Pero como informó POLITICO por primera vez, a los pocos días Madrid pareció retroceder y comenzó a insistir en que el documento, que además fue firmado por Italia, los Países Bajos y Lituania, solo se había discutido a nivel técnico.
A menudo se considera a España como uno de los miembros de la UE más favorables a China. El primer ministro Pedro Sánchez ha visitado Beijing cuatro veces en otros tantos años, y el país se encuentra entre los más receptivos a la inversión china, particularmente en los sectores de paneles solares y automoción.

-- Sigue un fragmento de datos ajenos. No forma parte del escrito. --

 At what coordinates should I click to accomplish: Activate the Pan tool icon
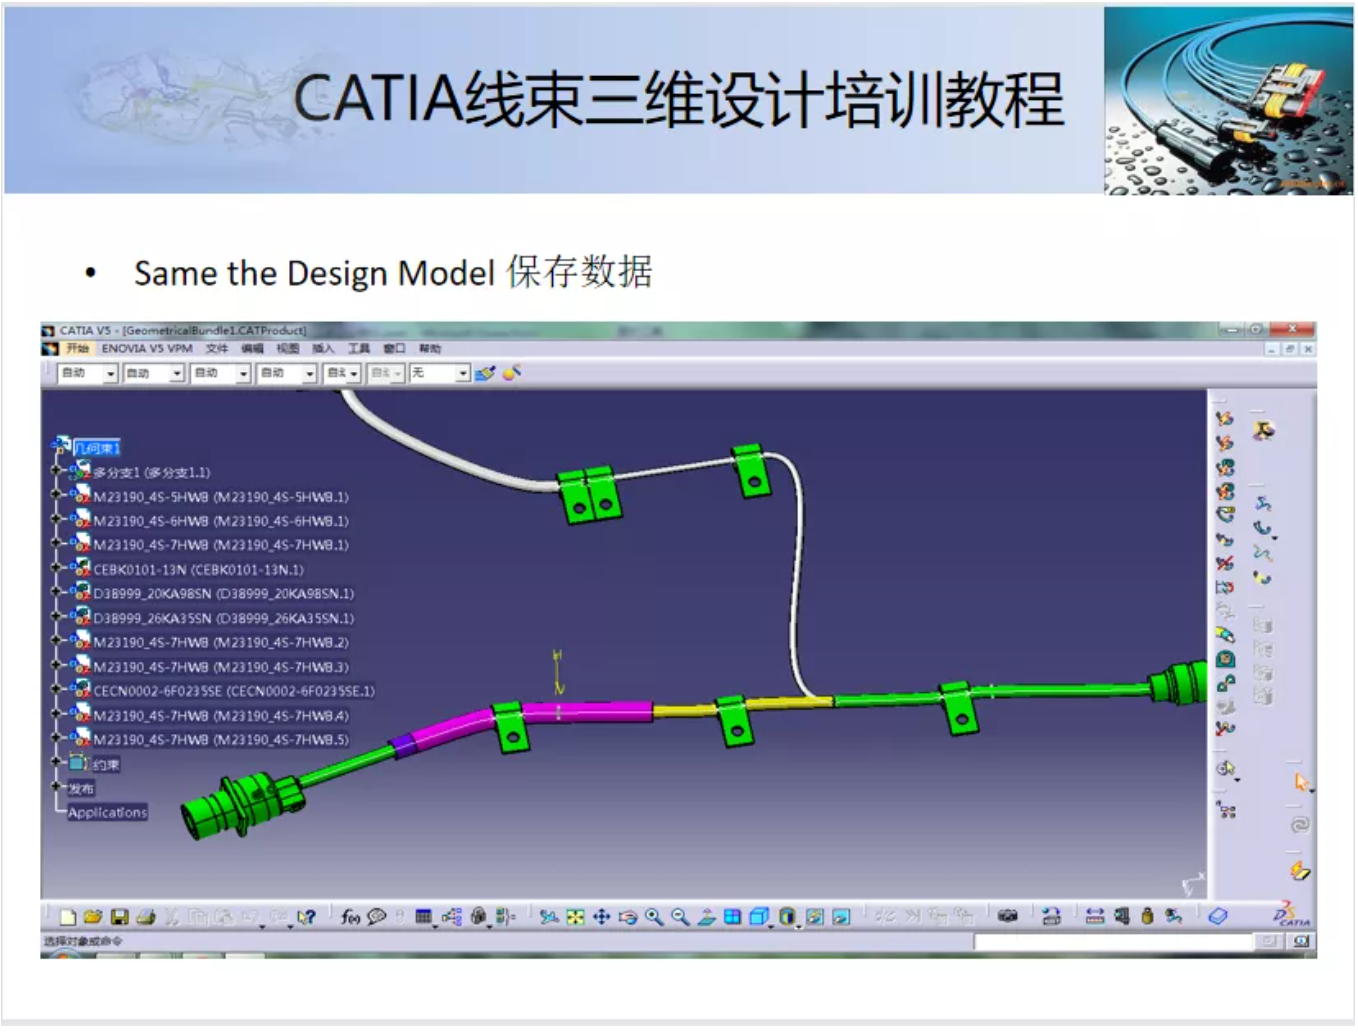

La nueva línea de Madrid llega en vísperas de un debate muy esperado entre los comisarios europeos que busca iniciar un replanteamiento de los vínculos de la UE con China y sugerir medidas para proteger las industrias del bloque, que están siendo exprimidas por una avalancha de exportaciones chinas ultracompetitivas.
Cuerpo pidió el jueves un mayor compromiso con Beijing.
«Entendemos que la UE necesita dar un paso adelante, y eso significa que tenemos que hablar, de igual a igual, en pie de igualdad con China y Estados Unidos», dijo en respuesta a una pregunta de POLITICO al margen de una reunión de colegas ministeriales de las seis economías más grandes de la UE: Francia, Alemania, Italia, Países Bajos, España y Polonia. «Necesitamos colaborar con las autoridades chinas».